Have you looked into Stanley Greenspan's DIR model. It really gives an outline for any plan of attack, in that it comprises: 1. a developmental component (D); 2. an individual differences component (I); and 3. a relationship-based component (R). All three components are incorporated into a treatment plan.

Leila said...

Damn, I should send this via email rather than in this little box but...

First, I hope you now have a thread that you can pull out to start to unravel the cocoon of problems...

Next I hear 'ya on the physical mouvement after stress... We've called gym AC's pacifier, since it is what allows her to work out all the school stress.

Last, I can imagine that it's going to be difficult to deal with the whole school/IEP/district etc, but it sounds like you are starting to get a better handle on the issues, and hopefully that will help you propel them in the direction N needs.

Take care and loads of hugs.

Ambre said...

I'll chat with you later, but did they say why he won't qualify for any sort of PDD diagnosis?

It makes no sense to me. "He has social and language delays, stereotypic behavior, and sensory problems- but he won't qualify for a PDD diagnosis." That's about as pervasive as it gets.

Were I you, I'd have him assessed at one of the university autism centers to be sure. I know UCLA and UCI have them. Even a PDD-NOS diagnosis is something.

Because part of understanding that autism is a spectrum is realizing that a child can be quite clearly "not autistic," and "not have AS," and yet still be placed on that spectrum, somewhere.

Tamar said...

What Ambre said. At the risk of repeating myself (well, knowingly repeating myself), N has sensory/social/communication issues. He fits the definition, dammit!

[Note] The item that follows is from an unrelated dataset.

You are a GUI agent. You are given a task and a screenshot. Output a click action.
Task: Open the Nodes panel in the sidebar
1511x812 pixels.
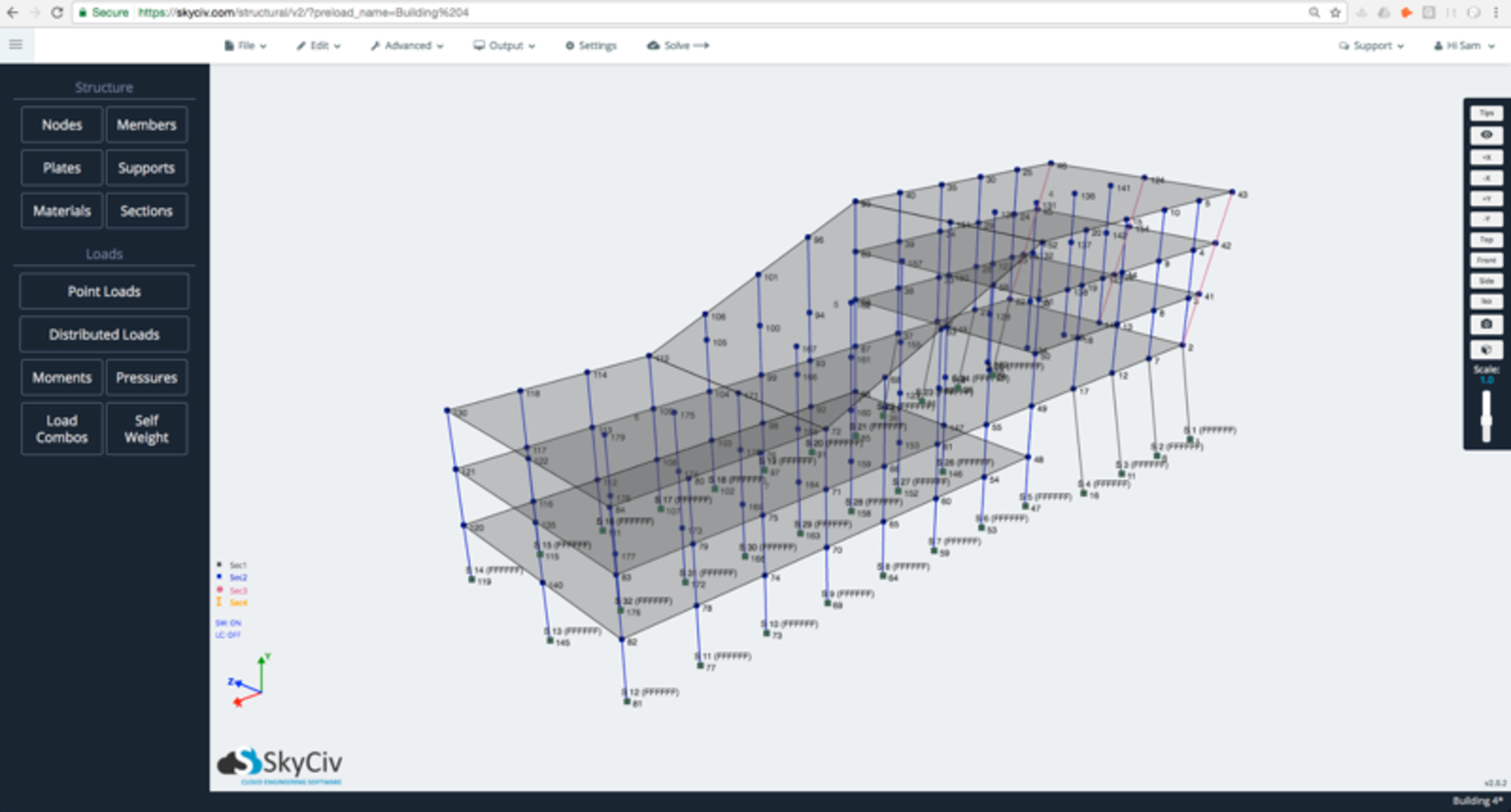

And, as they told you, the label is USEFUL. An outside dev. ped. (esp. the one we talked about) would have less hesitation giving you the label you need, I suspect.

And honestly? I've seen so many kids with such varying manifestations, I no longer know what HFA/AS doesn't look like. Because what it looks like varies wildly. With certain shared issues, yes. But he has those. He is simply presenting them differently from most kids. Doesn't mean the definition can't fit.

Stepping off my soapbox... the assessment sounds excellent. Very on-target and useful about his specific areas of need.